3) La concomitanza con le elezioni politiche che hanno riportato a palazzo Chigi Silvio Berlusconi ha sicuramente contato nelle amministrative romane del 2008. Da un lato infatti, parte della smobilitazione dell’elettorato del centrosinistra al ballottaggio può essere imputata alla delusione per la sconfitta nazionale di due settimane prima. Poi, perchè Rutelli aveva occupato il posto di ministro della Cultura e vicepresidente del Consiglio nel governo Prodi appena caduto, percepito in quel momento dall’elettorato come un’esperienza disastrosa. Infine, soprattutto, grazie all’abile sfruttamento, da parte del centrodestra, di un’”emergenza sicurezza” creata ad arte, e ormai diventata un caso di studio in Italia e all’estero.

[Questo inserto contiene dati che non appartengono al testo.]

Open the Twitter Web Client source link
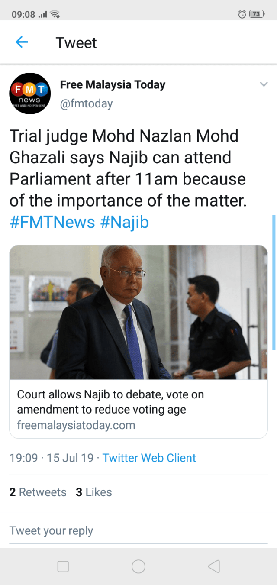 pyautogui.click(x=149, y=458)
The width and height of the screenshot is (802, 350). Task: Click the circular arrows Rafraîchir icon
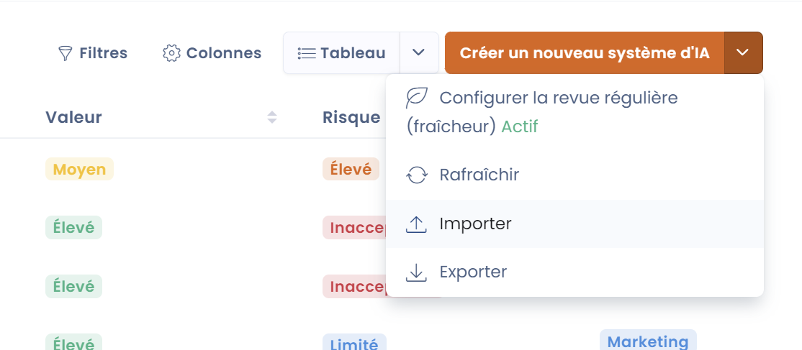pos(417,175)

Nei primi mesi del 2008 l’utilizzo del termine sicurezza nei telegiornali ha raggiunto un picco mai visto prima, per poi diminuire del 92% alla fine dell’anno rispetto ai mesi della campagna elettorale. Roma non ne è rimasta estranea: tutti ricorderanno la terribile morte di Giovanna Reggiani alla stazione di Tor di Quinto (visitata in seguito anche dall’allora presidente della Camera Gianfranco Fini). Gianni Alemanno e il centrodestra in generale hanno dunque potuto condurre una campagna aggressiva, centrata sui temi per i quali l’elettorato li riteneva più affidabili. Gli annunci del candidato del PDL, come la “soluzione” della questione dei rom e le ventimila espulsioni (generiche) da condurre a breve, non avevano suscitato sarcasmo come farebbero oggi, ma erano stati accolti con sollievo soprattutto nelle aree più periferiche. Altre questioni, fondamentali per la gestione della città, sono quasi sparite dalla discussione: traffico, ambiente, urbanistica. Il centrosinistra non ha saputo riportarle al centro del dibattito pubblico.

È da queste considerazioni, e da un processo di selezione della candidatura davvero partecipato e connesso ai bisogni della città, che il centrosinistra deve ripartire se non vuole tornare, tra un anno, a farsi la stessa, scomoda domanda.